Alfred Hitchcock was an English new wave filmmaker, considered to be one of the most distinguished directors in the history of cinema and nicknamed the "Master of Suspense" for his long career of making thriller films, many of which are critically regarded as masterpieces, such as Rear Window (1954), Vertigo (1958), and Psycho (1960). Hitchcock used the process of viewer identification as a technique to establish suspense, stating that the more invested the audience is in the fate of the character, the more "urgent and keen" a viewing experience.

One way in which Hitchcock established viewer identification in his films was through camera work. Hitchcock pioneered the use of frequent protagonist point-of-view shots, combined with shot/reverse shot sequences between the protagonist's eyes or profile and the object, which worked to keep the audience inside the protagonist's consciousness, thus providing a strong basis for identification. By using restrained acting during facial close-ups and during shot/reverse shot sequences, Hitchcock designed his scenes in such a way that when the camera cut to what the character was looking at, "the viewer would experience the emotion directly, through identification, rather than by observing the actor's artifice of sentiment".

* _PROBLEMS TO SOLVE_:
#1 Answer these questions using the passage on Hitchcock:
(a) What nickname was Hitchcock given?
(b) What process did Hitchcock use as a technique to establish suspense?
(c) What kind of shots did Hitchcock pioneer the frequent use of?
#2 According to the passage on Hitchcock, why did he use restrained acting during facial close-ups and shot/reverse shot sequences? Answer in one to three sentences.
#3 Extend the passage on Hitchcock by writing what comes next after its final sentence.

(Dataset entries)
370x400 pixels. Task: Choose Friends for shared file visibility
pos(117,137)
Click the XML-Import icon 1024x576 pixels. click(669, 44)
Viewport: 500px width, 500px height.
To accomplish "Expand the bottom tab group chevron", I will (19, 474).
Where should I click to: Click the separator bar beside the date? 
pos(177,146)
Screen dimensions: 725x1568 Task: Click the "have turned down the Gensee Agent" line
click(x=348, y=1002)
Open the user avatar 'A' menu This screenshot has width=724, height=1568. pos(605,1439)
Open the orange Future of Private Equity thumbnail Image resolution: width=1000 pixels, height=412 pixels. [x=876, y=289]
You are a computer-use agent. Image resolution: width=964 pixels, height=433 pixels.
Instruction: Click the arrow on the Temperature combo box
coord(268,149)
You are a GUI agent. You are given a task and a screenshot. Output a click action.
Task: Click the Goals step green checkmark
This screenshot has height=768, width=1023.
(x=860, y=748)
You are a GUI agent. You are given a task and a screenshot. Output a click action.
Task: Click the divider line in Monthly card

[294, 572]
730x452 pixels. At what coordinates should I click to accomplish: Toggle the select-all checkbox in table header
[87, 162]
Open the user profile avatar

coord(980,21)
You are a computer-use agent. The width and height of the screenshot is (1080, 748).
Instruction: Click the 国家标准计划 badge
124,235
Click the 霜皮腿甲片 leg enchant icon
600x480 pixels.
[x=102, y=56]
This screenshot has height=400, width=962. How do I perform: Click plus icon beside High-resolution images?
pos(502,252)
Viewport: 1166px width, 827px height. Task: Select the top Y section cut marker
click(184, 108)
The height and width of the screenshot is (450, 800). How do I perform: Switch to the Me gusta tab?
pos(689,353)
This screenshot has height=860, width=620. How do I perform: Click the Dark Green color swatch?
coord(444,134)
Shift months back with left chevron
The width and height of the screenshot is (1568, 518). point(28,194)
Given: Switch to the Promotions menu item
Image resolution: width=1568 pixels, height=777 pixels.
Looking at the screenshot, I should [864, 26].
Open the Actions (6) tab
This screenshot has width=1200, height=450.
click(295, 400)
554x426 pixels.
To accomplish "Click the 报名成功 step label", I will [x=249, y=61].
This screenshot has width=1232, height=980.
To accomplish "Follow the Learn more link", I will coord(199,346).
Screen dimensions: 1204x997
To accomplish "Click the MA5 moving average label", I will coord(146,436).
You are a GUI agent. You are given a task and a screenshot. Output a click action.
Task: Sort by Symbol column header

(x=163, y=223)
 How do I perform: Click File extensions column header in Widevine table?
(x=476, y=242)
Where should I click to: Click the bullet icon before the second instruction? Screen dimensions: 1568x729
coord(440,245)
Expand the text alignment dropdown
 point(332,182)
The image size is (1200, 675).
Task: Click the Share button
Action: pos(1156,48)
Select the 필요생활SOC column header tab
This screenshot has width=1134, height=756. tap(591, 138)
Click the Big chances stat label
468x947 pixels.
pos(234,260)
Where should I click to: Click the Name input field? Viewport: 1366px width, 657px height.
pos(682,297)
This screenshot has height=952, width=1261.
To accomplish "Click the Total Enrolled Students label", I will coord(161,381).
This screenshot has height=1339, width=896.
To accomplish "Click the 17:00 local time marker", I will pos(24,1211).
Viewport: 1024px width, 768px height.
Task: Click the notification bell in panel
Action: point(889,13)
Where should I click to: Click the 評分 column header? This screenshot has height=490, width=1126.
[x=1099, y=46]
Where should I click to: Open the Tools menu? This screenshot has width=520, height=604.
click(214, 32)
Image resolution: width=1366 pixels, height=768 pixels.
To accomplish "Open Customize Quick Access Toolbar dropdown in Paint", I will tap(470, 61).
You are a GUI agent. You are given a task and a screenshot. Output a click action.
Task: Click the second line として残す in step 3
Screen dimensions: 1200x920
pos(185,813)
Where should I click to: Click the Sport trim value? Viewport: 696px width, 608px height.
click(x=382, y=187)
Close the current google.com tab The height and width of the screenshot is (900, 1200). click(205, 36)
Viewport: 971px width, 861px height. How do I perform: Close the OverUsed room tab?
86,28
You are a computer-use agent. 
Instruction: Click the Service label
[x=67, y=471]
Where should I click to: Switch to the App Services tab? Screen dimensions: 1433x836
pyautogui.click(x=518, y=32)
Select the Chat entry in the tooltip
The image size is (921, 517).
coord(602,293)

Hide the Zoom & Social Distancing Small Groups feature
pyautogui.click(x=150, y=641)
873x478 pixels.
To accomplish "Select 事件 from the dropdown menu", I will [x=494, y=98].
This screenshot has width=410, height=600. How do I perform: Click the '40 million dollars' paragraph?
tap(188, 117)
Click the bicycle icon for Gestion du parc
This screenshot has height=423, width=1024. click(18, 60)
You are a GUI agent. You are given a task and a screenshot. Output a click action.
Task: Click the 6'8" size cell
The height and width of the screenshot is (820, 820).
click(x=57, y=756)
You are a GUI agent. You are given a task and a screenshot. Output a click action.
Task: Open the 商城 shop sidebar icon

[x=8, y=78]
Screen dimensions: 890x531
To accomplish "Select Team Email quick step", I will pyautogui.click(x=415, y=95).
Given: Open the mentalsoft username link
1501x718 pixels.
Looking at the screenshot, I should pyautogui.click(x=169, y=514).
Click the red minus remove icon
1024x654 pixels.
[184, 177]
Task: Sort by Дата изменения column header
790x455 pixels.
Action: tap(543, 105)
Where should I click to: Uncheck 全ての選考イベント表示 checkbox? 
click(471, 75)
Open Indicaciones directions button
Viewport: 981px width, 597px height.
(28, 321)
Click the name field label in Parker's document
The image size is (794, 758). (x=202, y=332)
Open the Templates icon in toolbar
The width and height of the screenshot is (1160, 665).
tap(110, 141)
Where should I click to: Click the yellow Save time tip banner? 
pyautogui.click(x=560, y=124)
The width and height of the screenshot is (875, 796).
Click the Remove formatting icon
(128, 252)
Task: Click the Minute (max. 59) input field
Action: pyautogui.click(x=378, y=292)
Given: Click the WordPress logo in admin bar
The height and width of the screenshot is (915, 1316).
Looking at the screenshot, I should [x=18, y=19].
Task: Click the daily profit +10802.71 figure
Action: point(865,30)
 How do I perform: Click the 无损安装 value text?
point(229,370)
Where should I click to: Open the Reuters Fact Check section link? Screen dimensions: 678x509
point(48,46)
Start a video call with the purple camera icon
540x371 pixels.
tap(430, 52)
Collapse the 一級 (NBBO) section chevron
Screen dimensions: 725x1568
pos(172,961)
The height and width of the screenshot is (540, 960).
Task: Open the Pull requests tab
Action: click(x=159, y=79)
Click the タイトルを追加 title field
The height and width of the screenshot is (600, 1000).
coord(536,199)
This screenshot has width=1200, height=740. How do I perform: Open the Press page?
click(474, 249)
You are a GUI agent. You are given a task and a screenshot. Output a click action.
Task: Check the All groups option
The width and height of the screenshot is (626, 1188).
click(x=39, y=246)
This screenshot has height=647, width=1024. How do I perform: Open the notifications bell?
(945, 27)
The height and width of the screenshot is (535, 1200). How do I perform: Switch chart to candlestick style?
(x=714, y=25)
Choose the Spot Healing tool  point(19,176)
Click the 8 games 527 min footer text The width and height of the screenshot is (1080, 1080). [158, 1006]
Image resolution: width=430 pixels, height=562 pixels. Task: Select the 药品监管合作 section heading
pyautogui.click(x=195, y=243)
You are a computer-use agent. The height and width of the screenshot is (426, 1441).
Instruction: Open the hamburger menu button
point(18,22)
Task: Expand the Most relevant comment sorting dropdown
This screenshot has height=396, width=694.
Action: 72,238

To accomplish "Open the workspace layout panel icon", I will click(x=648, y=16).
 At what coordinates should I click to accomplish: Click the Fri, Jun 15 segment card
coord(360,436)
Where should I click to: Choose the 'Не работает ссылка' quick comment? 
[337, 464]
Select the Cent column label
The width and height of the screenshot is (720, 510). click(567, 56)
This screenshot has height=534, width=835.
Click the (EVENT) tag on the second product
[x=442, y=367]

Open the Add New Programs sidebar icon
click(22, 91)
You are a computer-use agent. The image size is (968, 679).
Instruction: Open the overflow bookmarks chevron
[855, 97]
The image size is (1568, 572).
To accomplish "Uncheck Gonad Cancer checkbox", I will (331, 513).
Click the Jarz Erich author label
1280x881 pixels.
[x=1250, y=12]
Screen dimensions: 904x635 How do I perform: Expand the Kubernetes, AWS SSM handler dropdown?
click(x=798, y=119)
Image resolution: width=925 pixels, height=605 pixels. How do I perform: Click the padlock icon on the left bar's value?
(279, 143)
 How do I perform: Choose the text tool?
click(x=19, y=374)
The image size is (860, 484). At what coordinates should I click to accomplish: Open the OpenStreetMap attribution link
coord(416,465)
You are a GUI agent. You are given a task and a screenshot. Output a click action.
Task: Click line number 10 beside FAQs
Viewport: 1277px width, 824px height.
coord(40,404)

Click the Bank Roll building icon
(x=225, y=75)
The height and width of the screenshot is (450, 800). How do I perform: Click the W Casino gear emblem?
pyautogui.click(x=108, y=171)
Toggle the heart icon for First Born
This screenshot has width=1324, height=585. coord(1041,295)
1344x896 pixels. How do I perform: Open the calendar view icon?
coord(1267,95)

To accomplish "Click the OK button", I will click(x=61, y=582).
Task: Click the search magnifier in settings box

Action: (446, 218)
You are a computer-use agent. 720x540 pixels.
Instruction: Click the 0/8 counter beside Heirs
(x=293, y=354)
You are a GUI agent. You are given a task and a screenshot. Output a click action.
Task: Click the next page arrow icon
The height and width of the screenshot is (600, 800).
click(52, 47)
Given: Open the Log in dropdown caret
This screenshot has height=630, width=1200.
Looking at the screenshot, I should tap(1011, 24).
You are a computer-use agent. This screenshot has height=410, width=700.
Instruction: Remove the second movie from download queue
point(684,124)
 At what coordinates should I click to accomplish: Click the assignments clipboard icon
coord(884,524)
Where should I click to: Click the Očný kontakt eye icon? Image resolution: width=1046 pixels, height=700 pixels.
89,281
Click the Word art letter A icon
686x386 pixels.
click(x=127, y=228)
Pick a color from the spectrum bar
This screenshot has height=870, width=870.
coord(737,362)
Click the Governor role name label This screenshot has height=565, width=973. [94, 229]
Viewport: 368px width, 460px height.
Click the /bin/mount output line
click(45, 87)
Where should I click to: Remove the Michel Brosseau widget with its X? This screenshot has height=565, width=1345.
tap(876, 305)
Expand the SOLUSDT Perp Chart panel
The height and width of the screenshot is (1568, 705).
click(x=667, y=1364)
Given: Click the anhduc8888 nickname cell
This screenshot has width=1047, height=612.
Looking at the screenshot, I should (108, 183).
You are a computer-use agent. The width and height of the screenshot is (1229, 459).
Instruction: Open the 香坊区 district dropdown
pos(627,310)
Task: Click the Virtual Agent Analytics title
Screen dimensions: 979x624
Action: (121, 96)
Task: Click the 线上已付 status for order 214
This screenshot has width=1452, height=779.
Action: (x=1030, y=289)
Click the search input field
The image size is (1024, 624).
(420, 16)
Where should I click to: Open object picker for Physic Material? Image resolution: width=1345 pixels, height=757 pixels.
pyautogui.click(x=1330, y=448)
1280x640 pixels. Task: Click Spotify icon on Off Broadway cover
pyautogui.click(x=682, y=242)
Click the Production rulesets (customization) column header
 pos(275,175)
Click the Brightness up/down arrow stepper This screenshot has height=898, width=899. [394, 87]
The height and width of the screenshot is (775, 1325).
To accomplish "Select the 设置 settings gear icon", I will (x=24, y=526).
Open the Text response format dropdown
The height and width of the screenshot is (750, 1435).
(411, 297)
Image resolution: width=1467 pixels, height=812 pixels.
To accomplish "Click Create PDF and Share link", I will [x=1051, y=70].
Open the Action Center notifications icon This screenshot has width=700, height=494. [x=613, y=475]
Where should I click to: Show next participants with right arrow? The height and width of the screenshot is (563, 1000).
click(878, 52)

* _RESULTS IN ORDER_:
#1
(a) The "Master of Suspense."
(b) The process of viewer identification.
(c) Protagonist point-of-view shots.

#2 Hitchcock used restrained acting so that when the camera cut to what the character was looking at, the viewer would experience the emotion directly through identification. The viewer would not be observing the actor's artifice of sentiment.

#3
Hitchcock subverted traditional Hollywood films by inciting viewer identification with flawed characters. The "Shower Scene" in Psycho is one of the most iconic scenes in the history of cinema. Critics have argued that this is due to Hitchcock's exploitation of viewer identification. The audience identifies and sympathises with Marion, the female lead, up until the point of her brutal murder in the shower by Norman Bates, in which, according to critic Robin Wood, "Hitchcock uses all the resources of identification to make [the viewer] 'become' Norman". Wood argues that this use of identification is central to Hitchcock's work due to his interest in the "potential for abnormality". Likewise, critic Laura Mulvey stated that Hitchcock used identification to expose the perverted aspects of the audience's consciousness.